Wall Street put a floor under global equities on Friday after a weak inflation reading brought investors back into U.S. stocks even as tensions between the United States and North Korea continued to escalate, though that tension still drove safe-haven buying of gold and the yen.
A small rise in a measure of U.S. consumer prices pointed to benign inflation that could make the Federal Reserve cautious about raising interest rates again this year, which would be favorable to equity investors.
The hope that the Fed will have to slow its rate-hike path appeared to stop, at least for now, the near $1-trillion loss in world stocks valuations this week triggered by the war of words between Pyongyang and Washington.
“The slight bias to the upside [in stocks] is a result of the CPI number. The market is interpreting it as lowering the odds of the Fed raising rates in December,” said Keith Lerner, chief market strategist at SunTrust Advisory Services in Atlanta.

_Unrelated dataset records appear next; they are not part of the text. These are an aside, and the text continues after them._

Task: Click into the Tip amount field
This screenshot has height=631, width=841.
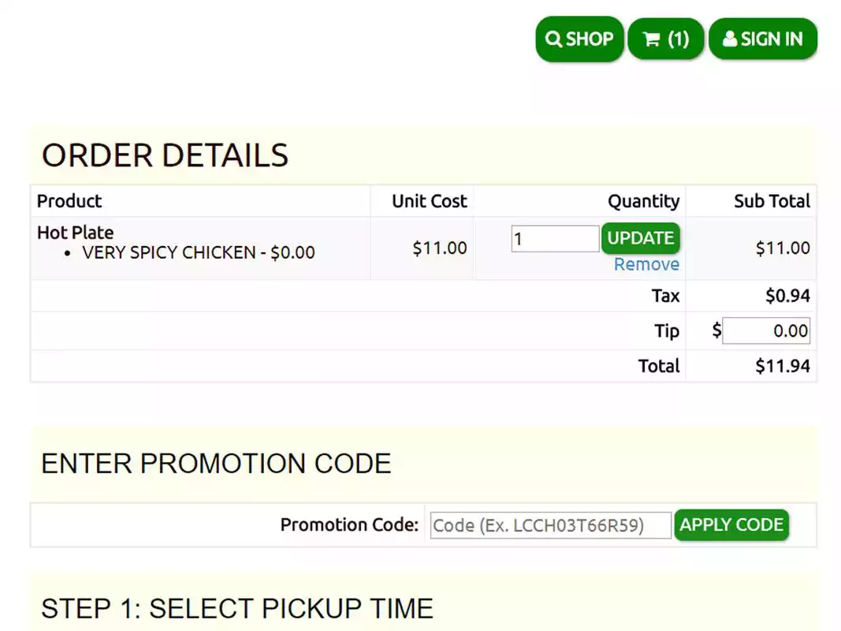Action: tap(765, 330)
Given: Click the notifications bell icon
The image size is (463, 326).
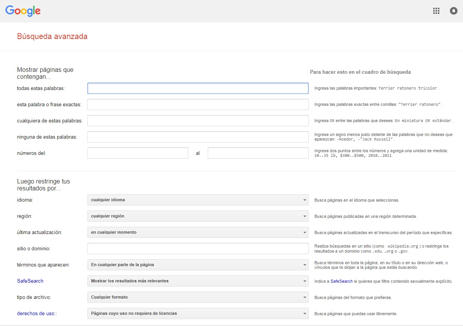Looking at the screenshot, I should 453,11.
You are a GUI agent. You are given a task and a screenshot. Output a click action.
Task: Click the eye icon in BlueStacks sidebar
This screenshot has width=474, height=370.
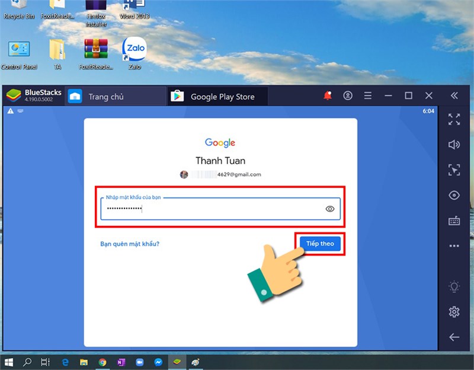point(454,195)
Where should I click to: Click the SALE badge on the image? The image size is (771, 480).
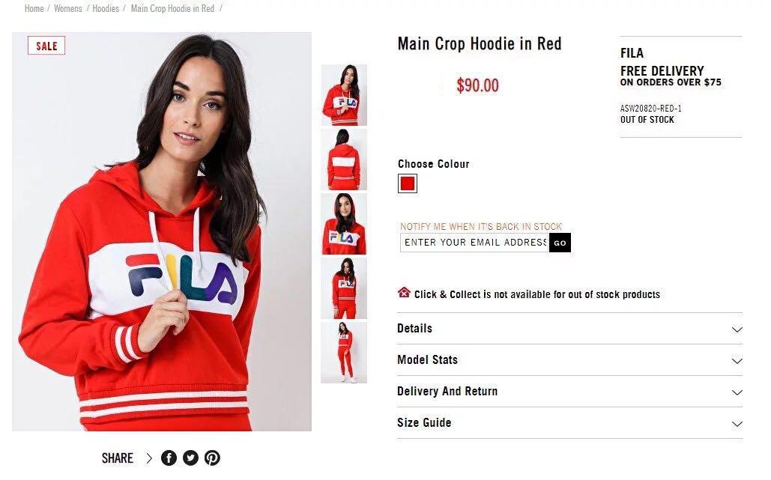coord(46,46)
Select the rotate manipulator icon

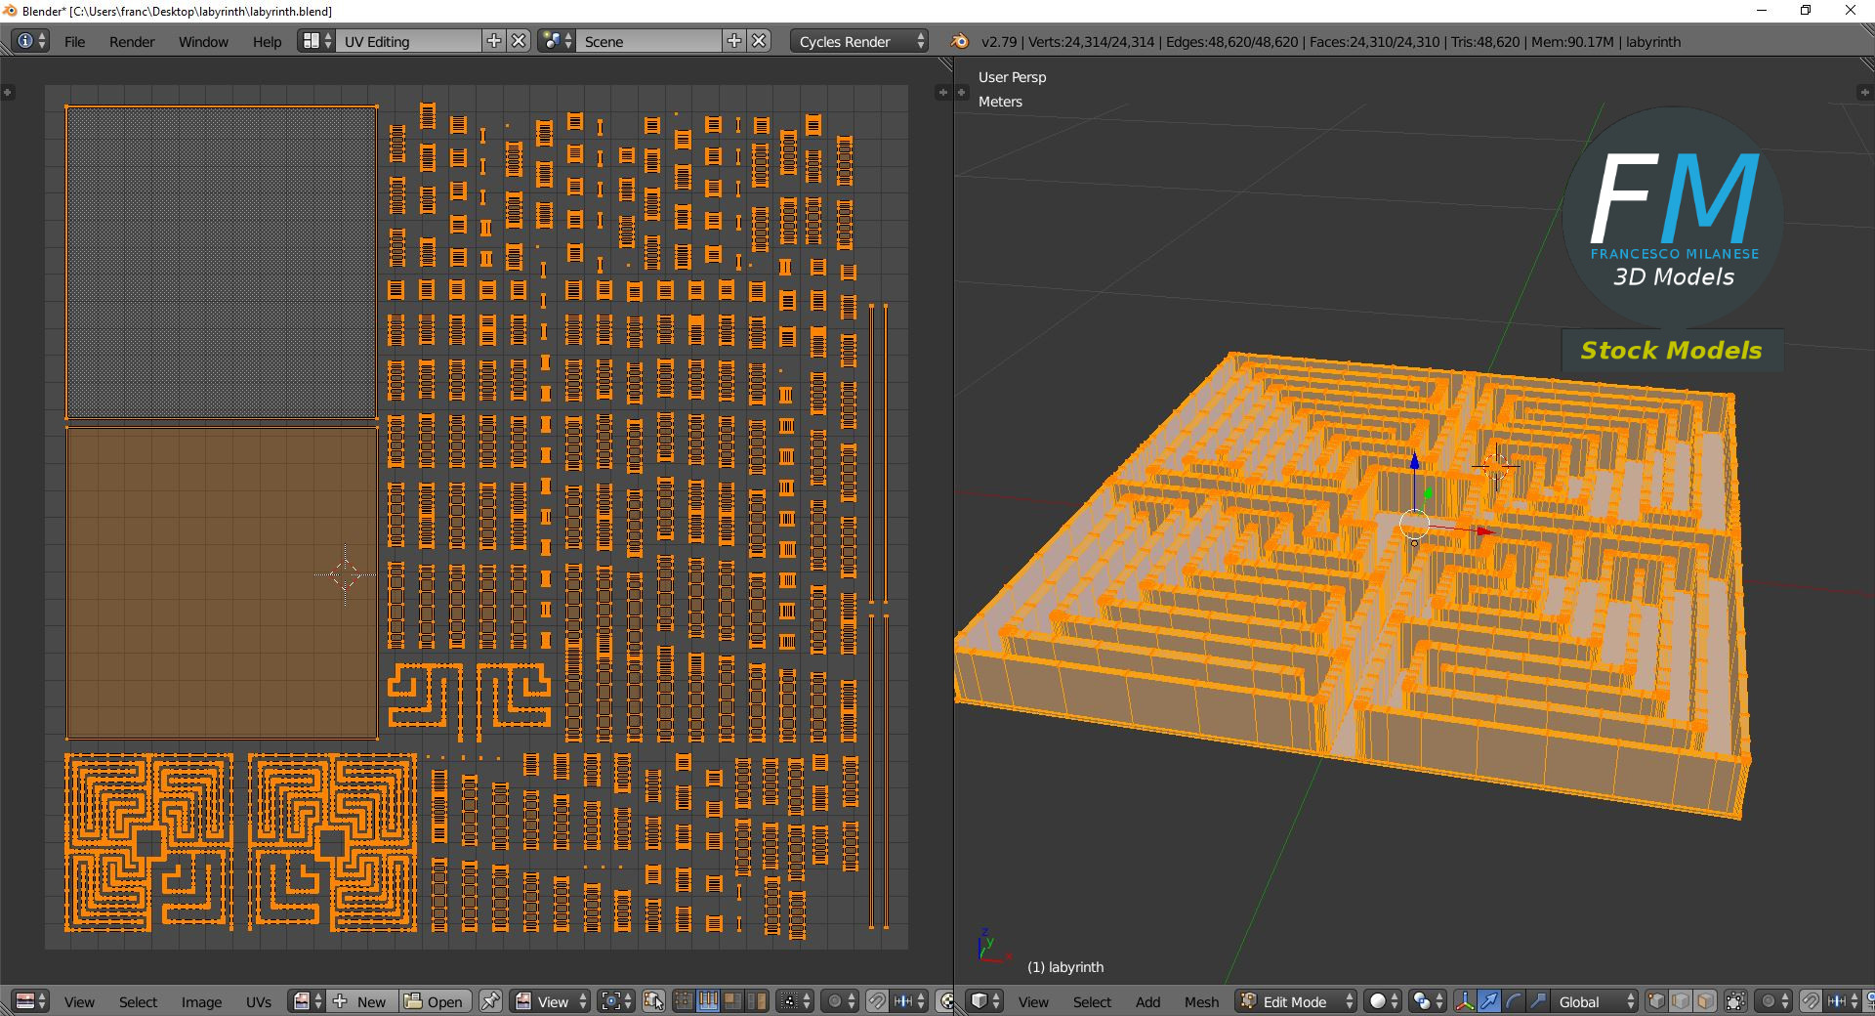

Reuters data show a 22 percent perceived chance for a rate hike after the Fed’s December meeting.
Japanese markets were closed for a holiday, but the tense mood dragged Asian shares lower and an MSCI index of stocks across the globe posted its largest weekly drop since the week before Donald Trump won the presidential election in November.
The Dow and S&P 500 inched higher on the day but they both posted their largest weekly percentage drops since late March.
“There’s not a great incentive to buy big,” said Lerner of SunTrust Advisory. “You’re less than 2 percent off the high for the S&P heading into a weekend where uncertainty with North Korea still lingers.”
The Dow Jones Industrial Average rose 14.31 points, or 0.07 percent, to end at 21,858.32, the S&P 500 gained 3.11 points, or 0.13 percent, to 2,441.32 and the Nasdaq Composite added 39.68 points, or 0.64 percent, to 6,256.56.
The pan-European FTSEurofirst 300 index lost 1.01 percent and MSCI’s gauge of stocks across the globe shed 0.26 percent for a weekly loss of 1.6 percent, the largest since the week to Nov. 4.
Emerging market stocks lost 1.27 percent. MSCI’s broadest index of Asia-Pacific shares outside Japan closed 1.47 percent lower.
South Korea’s KOSPI fell 1.7 percent on Friday to its lowest since May 24, but its losses for the week were a relatively modest 3.2 percent.
“Pretty remarkable, perhaps even extraordinary, considering,” said Tim Ash, strategist at fund manager BlueBay.
A Reuters Datastream index of more than 7,000 stocks across the globe saw its market capitalization drop from a record high $61.36 trillion on Monday to $60.43 trillion at the close on Thursday.
Many world stock markets have hit record or multi-year highs in recent weeks, leaving them vulnerable to a selloff, and the tensions over North Korea proved to be the trigger.
The yen on Friday added to a strong weekly rally against the dollar of close to 1.5 percent, hitting its highest versus the greenback in almost four months, at 108.73 yen.
The yen tends to benefit during times of geopolitical or financial stress as Japan is the world’s biggest creditor nation and there is an assumption that Japanese investors will repatriate funds should a crisis materialize.
The Korean won continued to fall versus the dollar, down 0.13 percent to 1,143.5 on Friday for a 1.6 percent decline on the week.
The dollar was further weighed down on Friday by the soft U.S. inflation data.
“If the data continues to come in on the softer side, the market might start to price the Fed staying on hold this year,” said Sireen Harajli, FX strategist at Mizuho in New York.
The dollar index fell 0.32 percent, with the euro up 0.42 percent to $1.1819.
Sterling was last trading at $1.3007, up 0.25 percent on the day.
The Japanese yen last strengthened 0.03 percent versus the greenback at 109.22 per dollar.
In bond markets, the yield on U.S. Treasuries fell, also pressured by the lowered expectations for a Fed move.
“There are four more [inflation] prints between now and the December FOMC meeting and we expect the Fed to remain data-dependent, if a touch more cautious,” TD Securities said in a research note.
After touching a more than two-month high at $1,291.86, spot gold last added 0.2 percent to $1,288.81 an ounce. Its weekly gain of 2.6 percent is the largest since June 2016.
Ongoing global glut concerns lingered in oil markets despite a bigger-than-expected draw in U.S. crude inventories, leaving prices volatile.
U.S. crude rose 0.41 percent to $48.79 per barrel and Brent was last at $52.01, up 0.21 percent.